In a lot of newsletter business models, ads are important because it’s where revenue is coming from. And in a lot of cases, really good content quality won’t make a difference if the ads aren’t that effective – you’ll get a lot of satisfied subscribers, but if they are ignoring the ads, you will have a hard time sustaining the business. In order to create successful newsletter ads, you have to think of the following:
The Proper Text Ad Format
If you’re running ads from a third party, you need to know the format that they require. Chances are they have specific size, guidelines, and format requirements that you can’t modify without voiding your agreement. So you need to know what requirements these are and whether your newsletter layout accommodates them. If not, you have to adjust your template and content. Remember that they’re paying the bills, so you’d have to adjust to their needs.
Always Include Target Keywords
If you’re running text ads, you should always get the most out of them by including your target keywords. That is not to say that you always have to match the words in the text ads to the keywords you are bidding on, sometimes making them closely related is enough. And as much as possible, avoid spamming keywords. If you’re bidding for slight keyword variations like dental, dentists, and dentist, you only need to target one or two of them.
Write a Strong Call to Action
It’s no secret to any marketer that Call to Actions are one of the most important parts to any campaign. If your ad doesn’t have any CTAs in there somewhere, it’s a failure. But if it doesn’t have a clear, strong CTA, you could be getting the short end of the deal. You have to avoid the spammy ones like FREE, SPECIAL PROMO, and its ilk, because they have the opposite effect. People have already become desensitized to them. Additionally, you need to make sure the offers on the ads are consistent with the content of your newsletter. For example, don’t run any weight loss pill ads if your content is articles about how weight loss pills don’t work.
Avoid Trademarked Terms
It’s tempting to use trademarked terms like Botox or Lasik in order to attract eyeballs and give your ad instant credibility, but unless you specifically have permission to use said terms it’s not going to be worth taking on the risk of a lawsuit. Use generic terms like “the leading surgery procedure” or something that a competitor can’t rightfully claim as their trademark.

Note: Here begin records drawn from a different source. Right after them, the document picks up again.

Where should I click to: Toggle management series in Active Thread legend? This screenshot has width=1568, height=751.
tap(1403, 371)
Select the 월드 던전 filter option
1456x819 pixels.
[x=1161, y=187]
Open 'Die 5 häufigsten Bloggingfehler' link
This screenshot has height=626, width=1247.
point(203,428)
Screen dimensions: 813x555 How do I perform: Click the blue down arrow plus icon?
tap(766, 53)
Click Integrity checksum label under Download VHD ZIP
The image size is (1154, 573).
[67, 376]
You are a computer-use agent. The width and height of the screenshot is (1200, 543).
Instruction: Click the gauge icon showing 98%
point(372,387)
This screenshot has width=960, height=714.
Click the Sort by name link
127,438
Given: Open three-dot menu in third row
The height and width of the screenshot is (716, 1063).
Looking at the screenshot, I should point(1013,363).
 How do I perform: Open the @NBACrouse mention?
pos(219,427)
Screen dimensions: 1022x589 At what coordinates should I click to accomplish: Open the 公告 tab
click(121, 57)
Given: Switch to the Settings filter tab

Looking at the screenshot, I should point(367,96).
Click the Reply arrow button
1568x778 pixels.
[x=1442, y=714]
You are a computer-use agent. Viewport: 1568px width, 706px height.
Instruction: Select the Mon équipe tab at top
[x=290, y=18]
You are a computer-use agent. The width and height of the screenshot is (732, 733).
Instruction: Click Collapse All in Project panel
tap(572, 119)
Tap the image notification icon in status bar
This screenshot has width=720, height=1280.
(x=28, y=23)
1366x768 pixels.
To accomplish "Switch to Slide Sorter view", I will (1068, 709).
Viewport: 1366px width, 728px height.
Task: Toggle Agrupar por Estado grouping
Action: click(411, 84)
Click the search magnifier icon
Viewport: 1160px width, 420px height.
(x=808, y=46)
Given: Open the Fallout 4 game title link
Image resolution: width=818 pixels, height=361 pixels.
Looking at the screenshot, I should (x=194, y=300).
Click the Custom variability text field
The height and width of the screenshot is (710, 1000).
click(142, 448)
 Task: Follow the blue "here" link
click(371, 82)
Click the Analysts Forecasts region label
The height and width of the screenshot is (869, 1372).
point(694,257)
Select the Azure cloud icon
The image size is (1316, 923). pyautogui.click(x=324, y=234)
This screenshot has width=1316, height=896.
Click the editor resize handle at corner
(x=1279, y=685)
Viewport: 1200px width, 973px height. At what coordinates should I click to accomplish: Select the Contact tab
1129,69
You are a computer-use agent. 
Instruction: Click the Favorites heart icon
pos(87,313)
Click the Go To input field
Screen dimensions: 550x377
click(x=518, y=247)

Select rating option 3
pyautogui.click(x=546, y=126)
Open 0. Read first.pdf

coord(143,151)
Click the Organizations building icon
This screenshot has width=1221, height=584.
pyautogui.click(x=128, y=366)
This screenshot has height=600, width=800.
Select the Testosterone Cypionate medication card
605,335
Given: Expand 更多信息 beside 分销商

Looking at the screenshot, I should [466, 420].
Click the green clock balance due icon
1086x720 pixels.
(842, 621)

Don’t Use Unknown Abbreviations
The limited amount of space on ads make it easy to fall into the trap of using abbreviations, but you need to disabuse yourself of this habit. Not everybody is familiar with abbreviations and you may lose some of the punch and attractiveness if people can’t recognize a word instantly. You have to keep it readable and clear, and yes – that means bringing out the thesaurus and restructuring entire sentences.